Acquisitions processed by MCT or tracking plus MCT were assessed by computing the number of distorted lines, stretch artifacts, and residual lines remaining in en face angiograms. Interpolation errors cause distorted lines and stretch artifacts. Distorted lines appear at the position of eye motion in the event of microsaccades (Fig. 2(B), 2(B1)), exhibit abnormally low correlation values (ρDist< ρ¯3σρ, Fig. 2(A)) and are usually found in stripes of more than one line width. Stretch artifacts (Fig. 2(B), 2(B2)) appear near the borders of the angiogram where the registered volumes did not overlap.
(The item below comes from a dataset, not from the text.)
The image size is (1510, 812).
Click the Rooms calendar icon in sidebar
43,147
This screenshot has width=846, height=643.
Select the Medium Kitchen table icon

Motion between x-fast or y-fast scans, not within a scan, cause stretch artifacts, which are recognized by abnormally high correlation values (ρStretch< ρ¯+2σρ, Fig. 2(A)).

 figure: Fig. 2

Fig. 2 Automated recognition of artifacts in acquisitions processed by MCT or tracking with MCT. The correlation with neighboring lines and thresholds considered for distorted stripes and stretch artifacts are shown in (A). An example of distorted stripe (B1) and stretch artifact (B2) that correspond to (A) are represented in (B). The correlation and summed flow signal thresholds considered for residual lines are shown in (C). Columns of interest (D1-D6) in the identification of residual lines are represented in (D).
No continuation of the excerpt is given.